Data provided:

######

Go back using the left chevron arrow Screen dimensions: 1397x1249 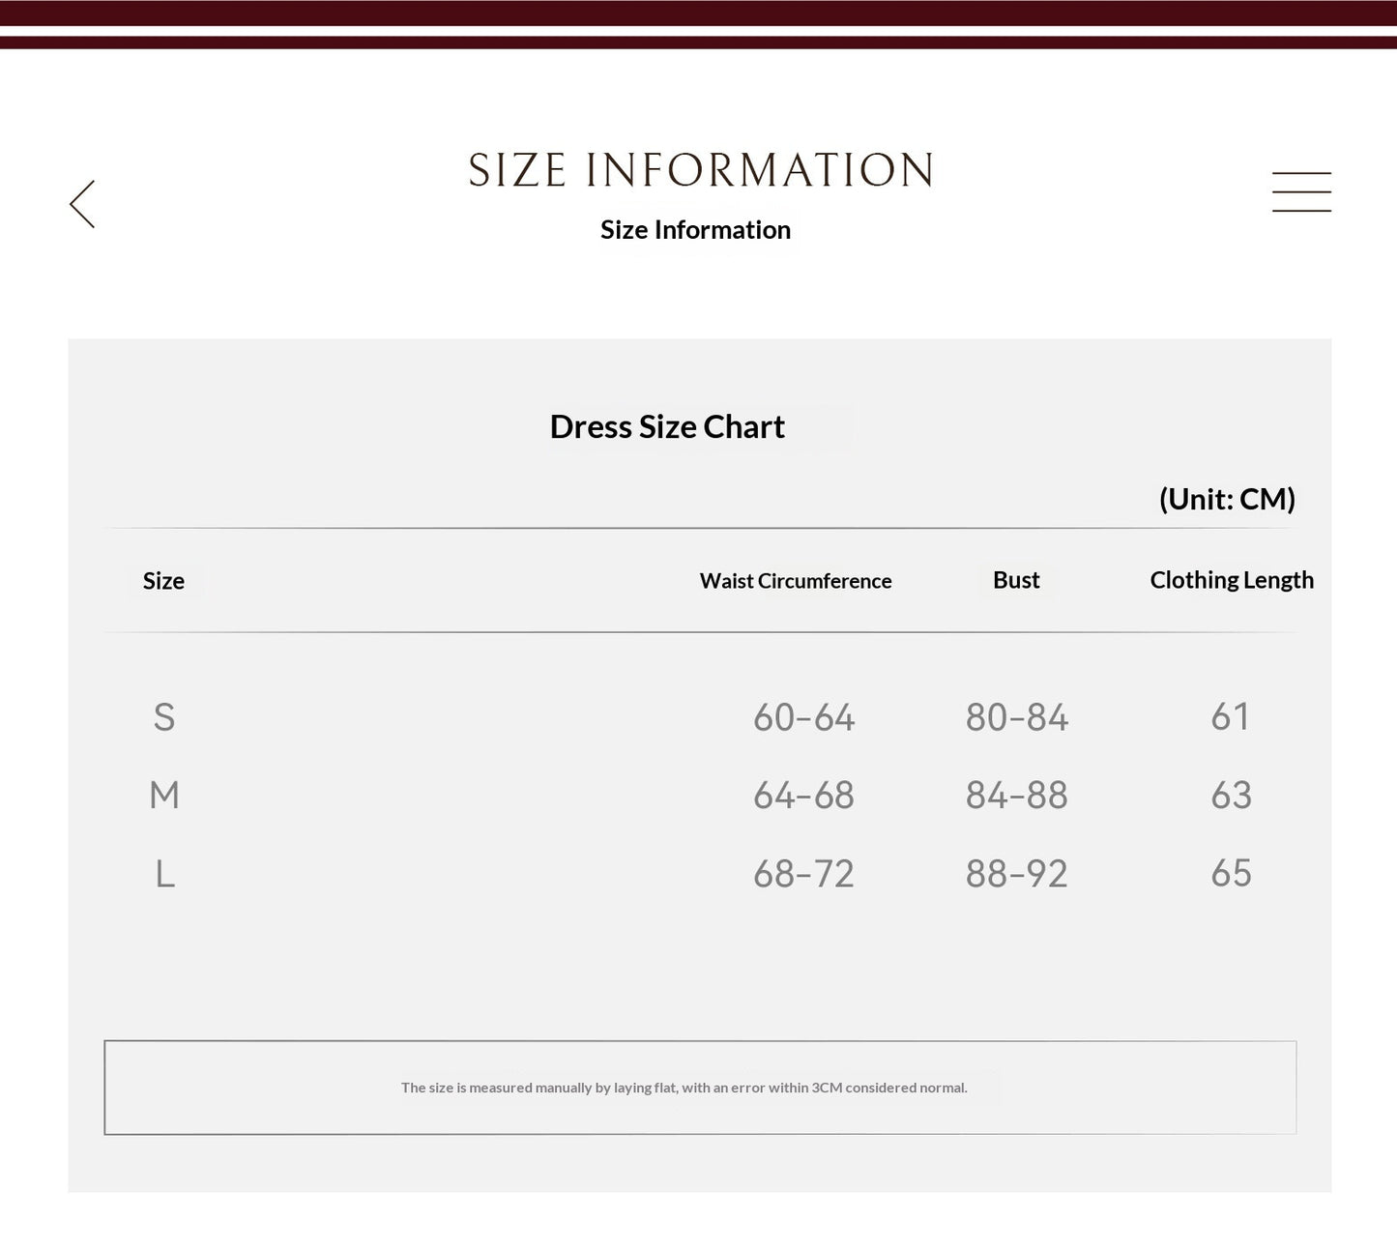[x=82, y=204]
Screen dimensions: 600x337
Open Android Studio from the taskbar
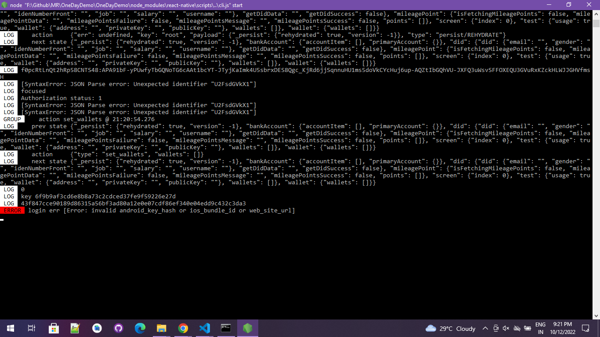97,328
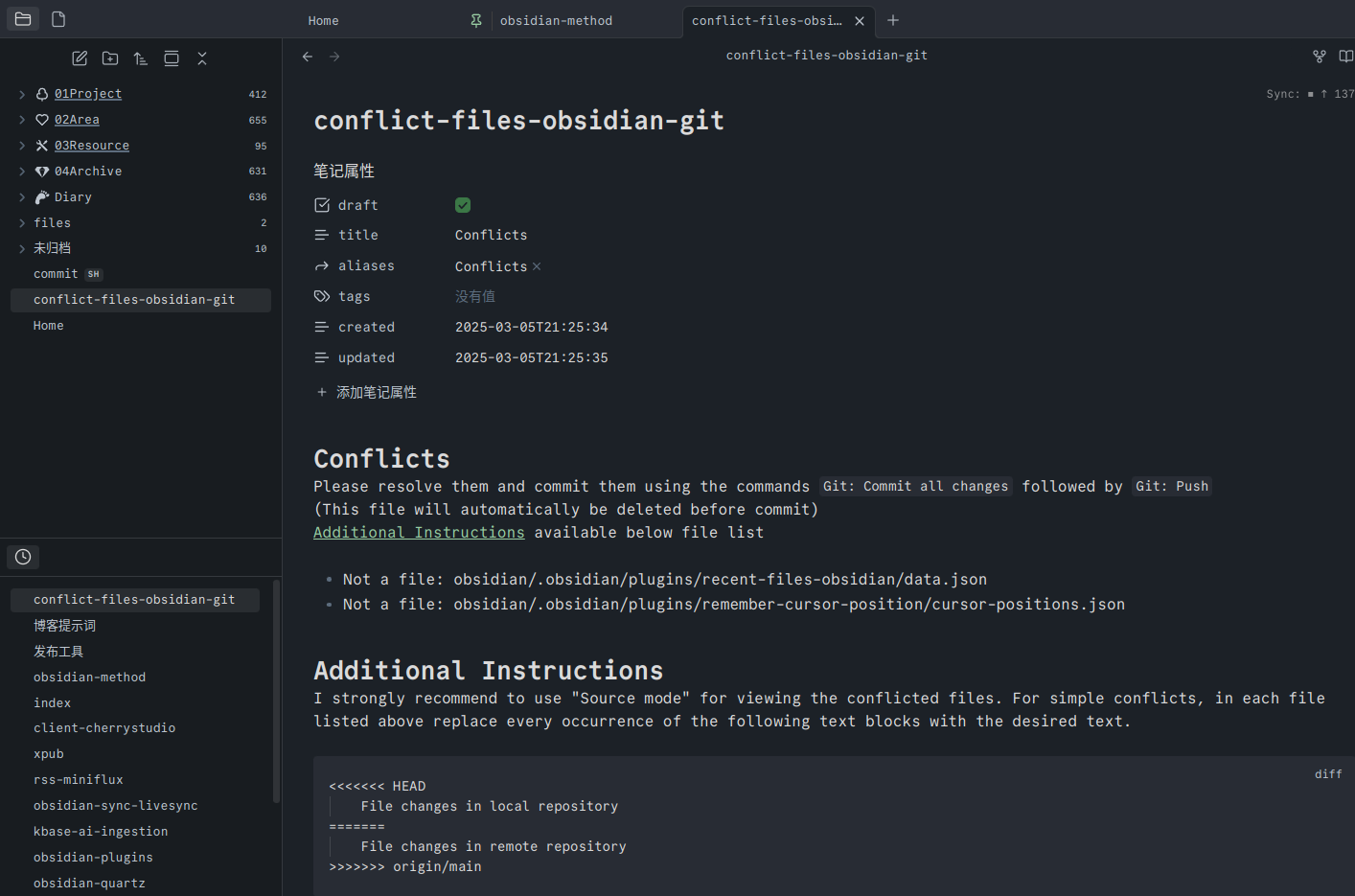1355x896 pixels.
Task: Switch to reading view book icon
Action: (1345, 57)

######

Requirement:
Can you return, word for word, every line from the one containing "Screen dimensions: 600x337" through the last line of the records, both ends included, with the pictures left out?

The answer:
Screen dimensions: 600x337
Open Android Studio from the taskbar
97,328
1355x896 pixels.
Task: Switch to reading view book icon
Action: (1345, 57)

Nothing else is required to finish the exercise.